Para Veriano, a diferença de prevenção, contágio e tratamento entre o HIV, sífilis e tuberculose, que são citados pelo governo, causa desconfiança. “São doenças de dinâmicas epidemiológicas, de vias de transmissão diferentes, com impactos sociais muito diferenciados – tanto na vida individual quanto na coletiva.”
Para o pesquisador, o prenúncio de um conservadorismo que ‘arrase terras’, como tem ocorrido com o meio ambiente e a educação, pode prejudicar os empenhos em divulgar informações responsáveis sobre a prevenção de HIV, Aids e outras doenças sexualmente transmissíveis – uma temática que passa, necessariamente, por discussões de sexualidade.
“A gente não vai poder explicar para um adolescente o que é sífilis e como se previne falando em abstinência sexual.
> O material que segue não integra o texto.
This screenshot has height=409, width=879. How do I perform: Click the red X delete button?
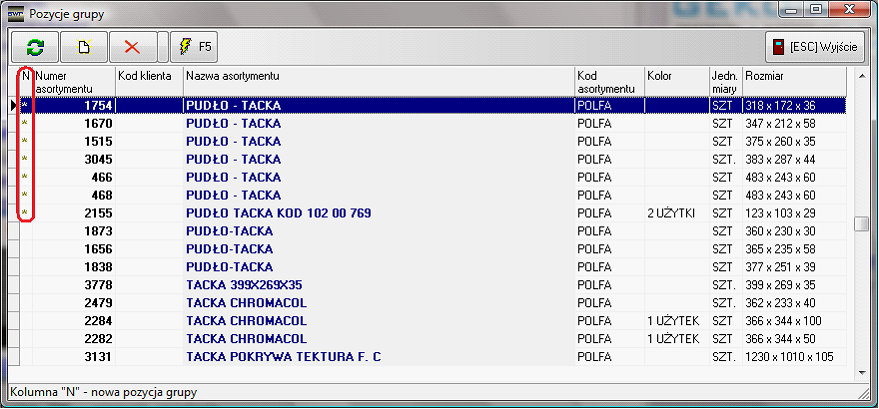131,47
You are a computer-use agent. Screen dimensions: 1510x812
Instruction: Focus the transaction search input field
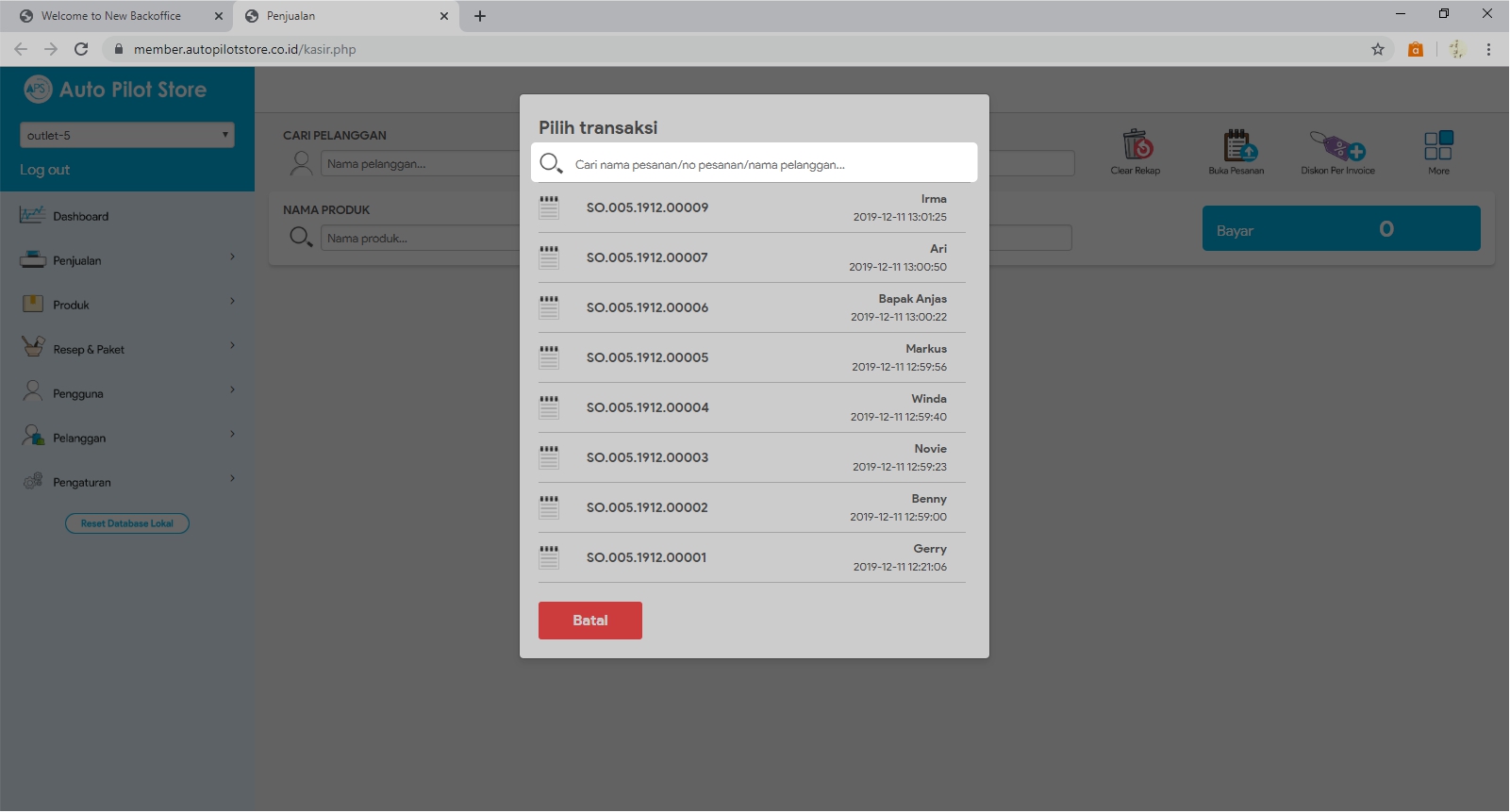point(769,164)
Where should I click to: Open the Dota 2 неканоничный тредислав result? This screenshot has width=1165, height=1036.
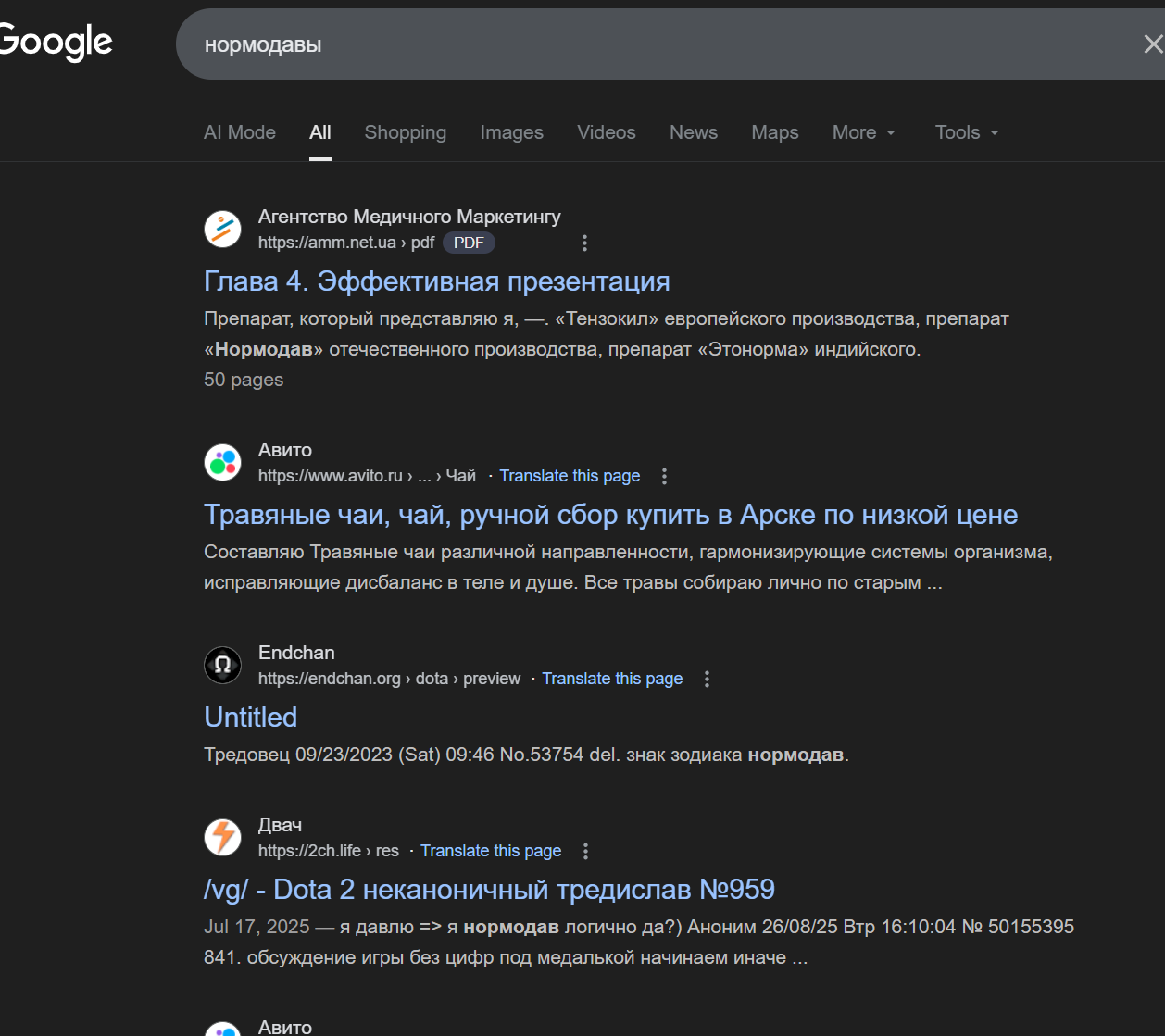(x=489, y=890)
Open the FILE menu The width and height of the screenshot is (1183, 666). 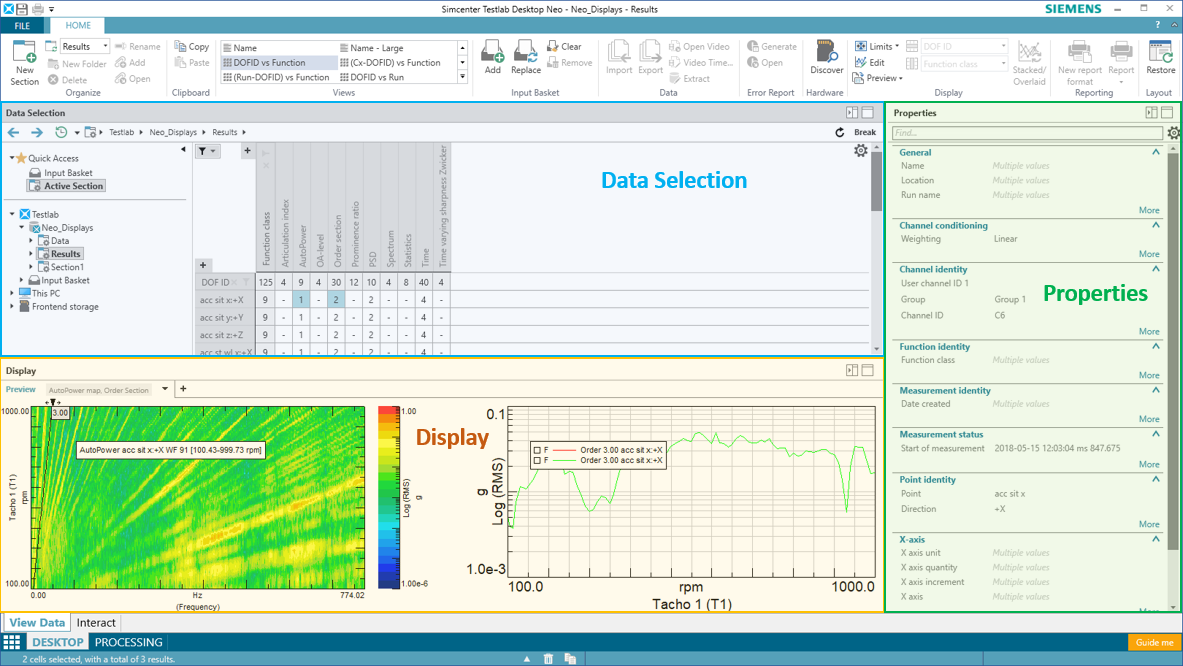22,26
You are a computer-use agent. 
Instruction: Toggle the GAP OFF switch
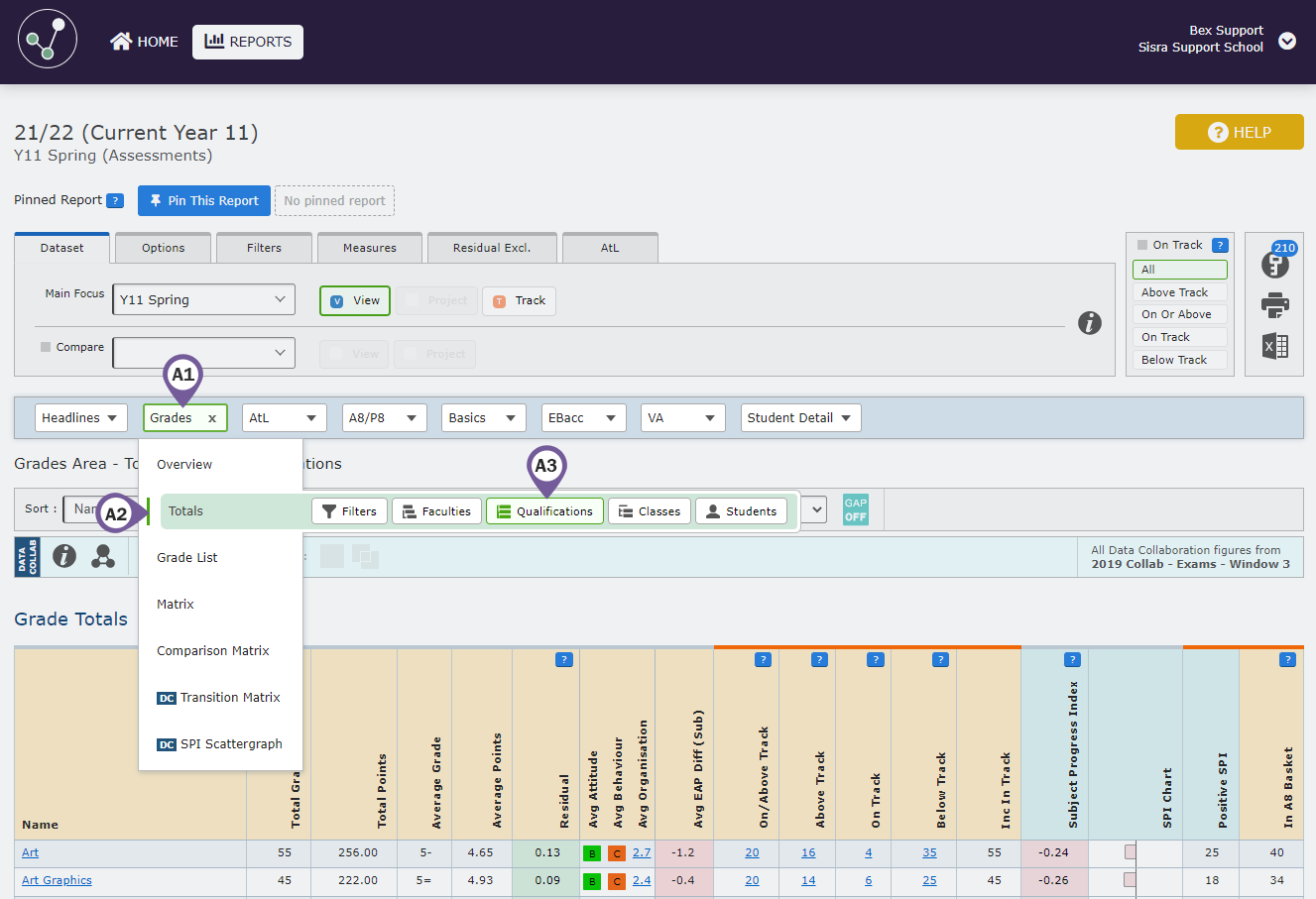click(855, 509)
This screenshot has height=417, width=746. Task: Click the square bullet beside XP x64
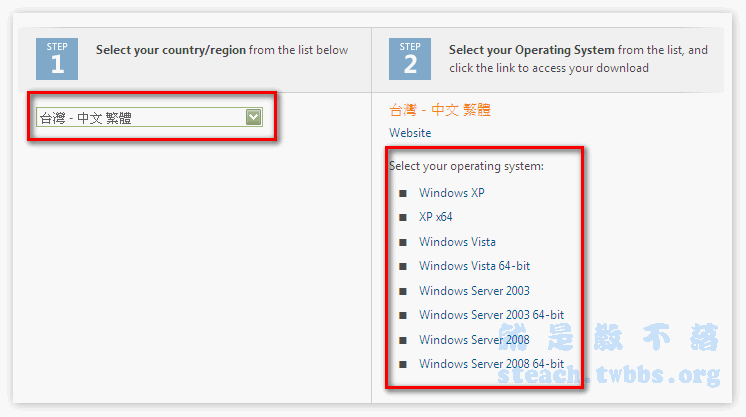click(x=403, y=217)
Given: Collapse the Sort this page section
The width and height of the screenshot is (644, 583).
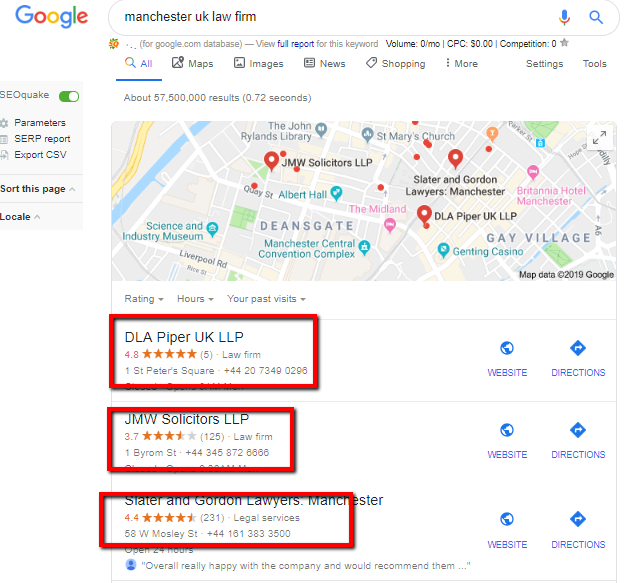Looking at the screenshot, I should coord(38,189).
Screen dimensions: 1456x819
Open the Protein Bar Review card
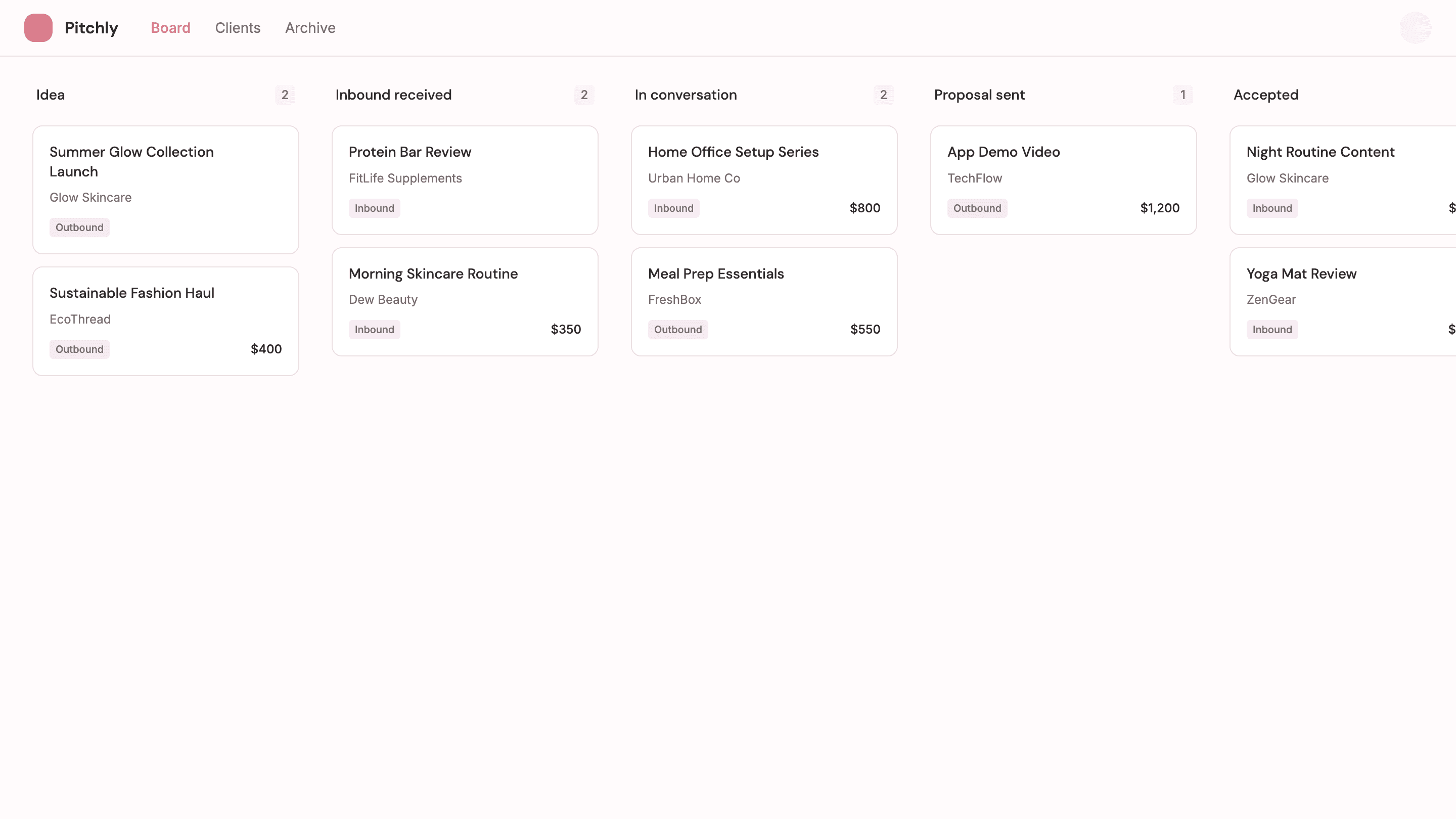(x=465, y=180)
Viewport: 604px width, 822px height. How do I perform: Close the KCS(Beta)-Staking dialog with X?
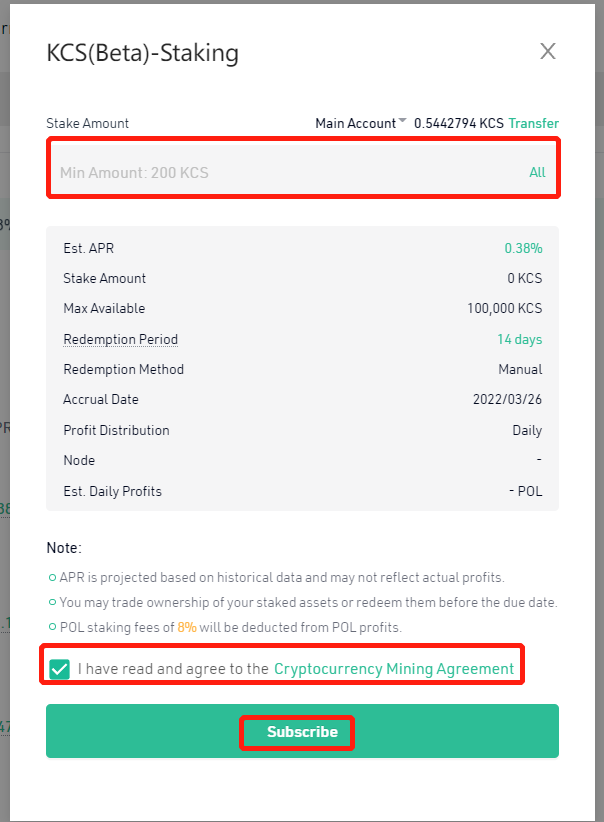(548, 51)
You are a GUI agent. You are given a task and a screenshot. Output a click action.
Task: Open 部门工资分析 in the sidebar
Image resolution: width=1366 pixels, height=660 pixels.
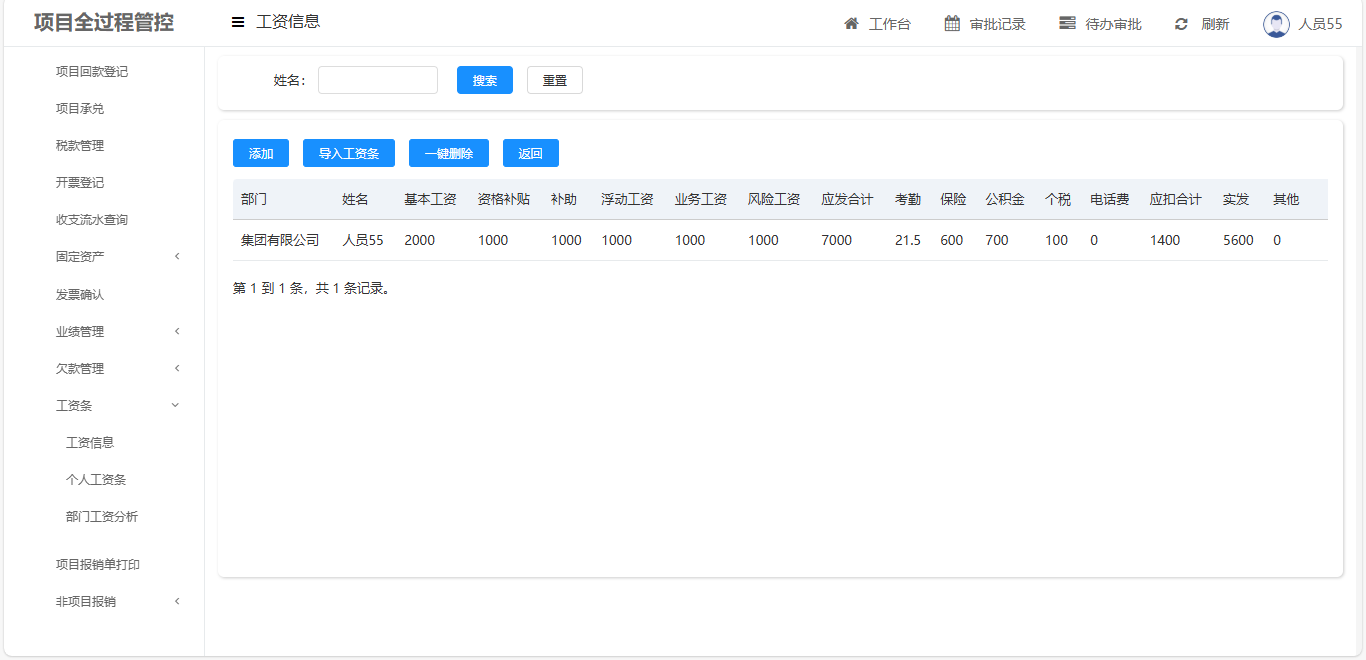(102, 517)
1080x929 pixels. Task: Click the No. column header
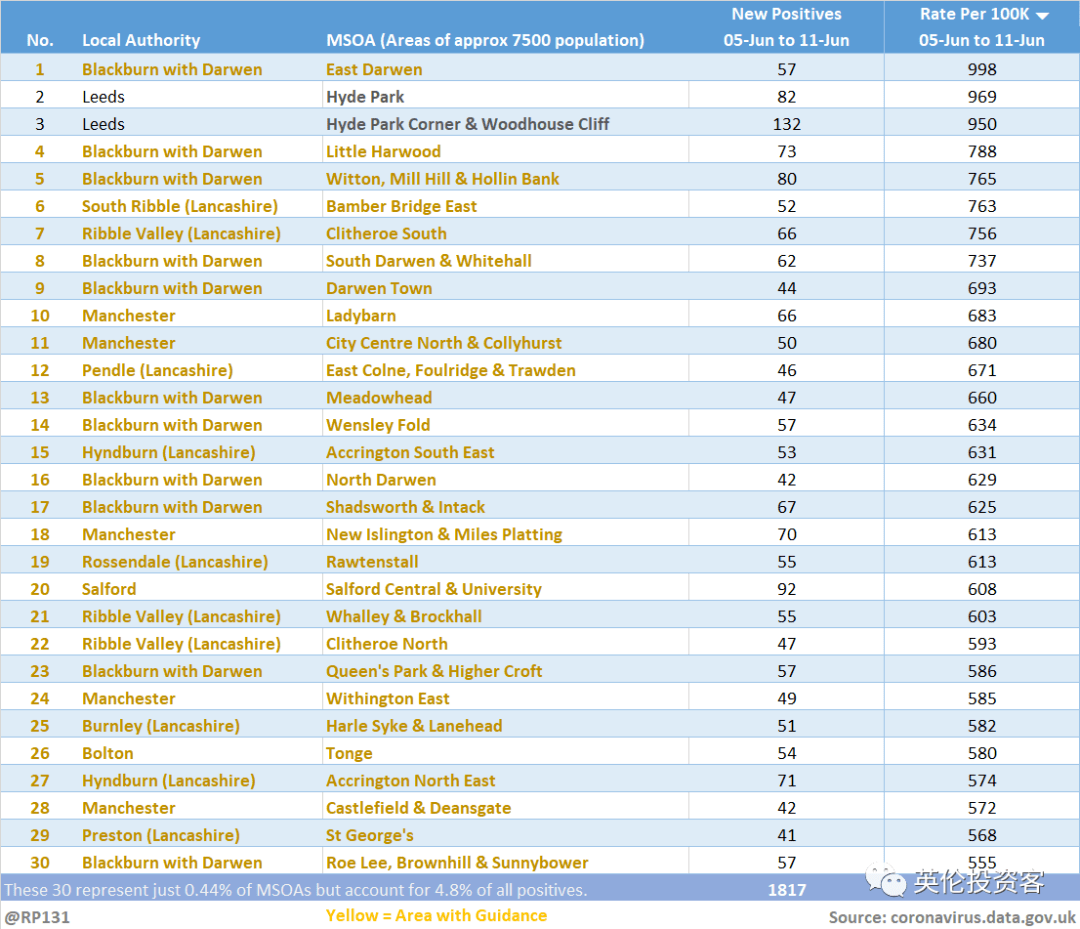(x=40, y=40)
Não funciona assim. Os dados do Ministério mostra que os jovens começam a idade sexual no Brasil aos 13 e 14 anos. Qual é a família que vai orientar? Muitos não conseguem”, analisa Terto.
“Sem informação e oportunidade de discussão e espaço seguro de fala e escuta, as pessoas não podem refletir, escolher e tomar decisões mais bem informadas e mais racionais sobre a vida sexual”, conclui.